Exercise aim :: Please reproduce the records below verbatim, starting with the line that contains "Expand the HF AGC Off dropdown" and going on through the line that contains "should pyautogui.click(x=339, y=457).".

Information provided ::
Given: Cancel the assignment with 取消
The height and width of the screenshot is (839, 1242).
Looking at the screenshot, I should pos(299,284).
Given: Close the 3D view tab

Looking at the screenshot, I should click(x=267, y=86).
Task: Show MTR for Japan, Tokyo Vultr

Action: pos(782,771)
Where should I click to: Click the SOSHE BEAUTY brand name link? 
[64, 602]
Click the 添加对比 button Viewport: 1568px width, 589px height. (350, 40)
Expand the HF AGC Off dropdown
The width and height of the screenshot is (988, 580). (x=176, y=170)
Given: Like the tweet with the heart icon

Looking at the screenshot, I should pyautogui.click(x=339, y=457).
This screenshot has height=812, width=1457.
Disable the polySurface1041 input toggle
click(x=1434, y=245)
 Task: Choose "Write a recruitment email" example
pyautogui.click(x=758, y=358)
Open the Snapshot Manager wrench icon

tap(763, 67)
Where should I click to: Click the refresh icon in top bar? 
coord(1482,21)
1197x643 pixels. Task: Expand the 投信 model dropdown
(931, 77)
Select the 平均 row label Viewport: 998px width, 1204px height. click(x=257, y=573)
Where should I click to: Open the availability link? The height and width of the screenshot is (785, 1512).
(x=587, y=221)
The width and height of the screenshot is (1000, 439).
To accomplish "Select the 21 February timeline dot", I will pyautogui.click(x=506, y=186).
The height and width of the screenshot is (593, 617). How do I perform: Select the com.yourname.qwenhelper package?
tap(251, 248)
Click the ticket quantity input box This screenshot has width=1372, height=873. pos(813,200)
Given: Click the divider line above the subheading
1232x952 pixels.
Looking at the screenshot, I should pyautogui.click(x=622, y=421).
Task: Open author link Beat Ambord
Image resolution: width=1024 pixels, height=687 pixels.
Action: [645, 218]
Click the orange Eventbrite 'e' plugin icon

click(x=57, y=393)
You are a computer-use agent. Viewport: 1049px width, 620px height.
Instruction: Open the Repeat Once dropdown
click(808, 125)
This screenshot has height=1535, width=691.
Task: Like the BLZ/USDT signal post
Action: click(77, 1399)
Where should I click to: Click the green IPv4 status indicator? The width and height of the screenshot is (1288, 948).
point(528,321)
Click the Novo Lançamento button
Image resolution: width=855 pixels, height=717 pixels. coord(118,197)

The reply ::
Expand the HF AGC Off dropdown
The width and height of the screenshot is (988, 580). (x=176, y=170)
Given: Like the tweet with the heart icon

Looking at the screenshot, I should pyautogui.click(x=339, y=457).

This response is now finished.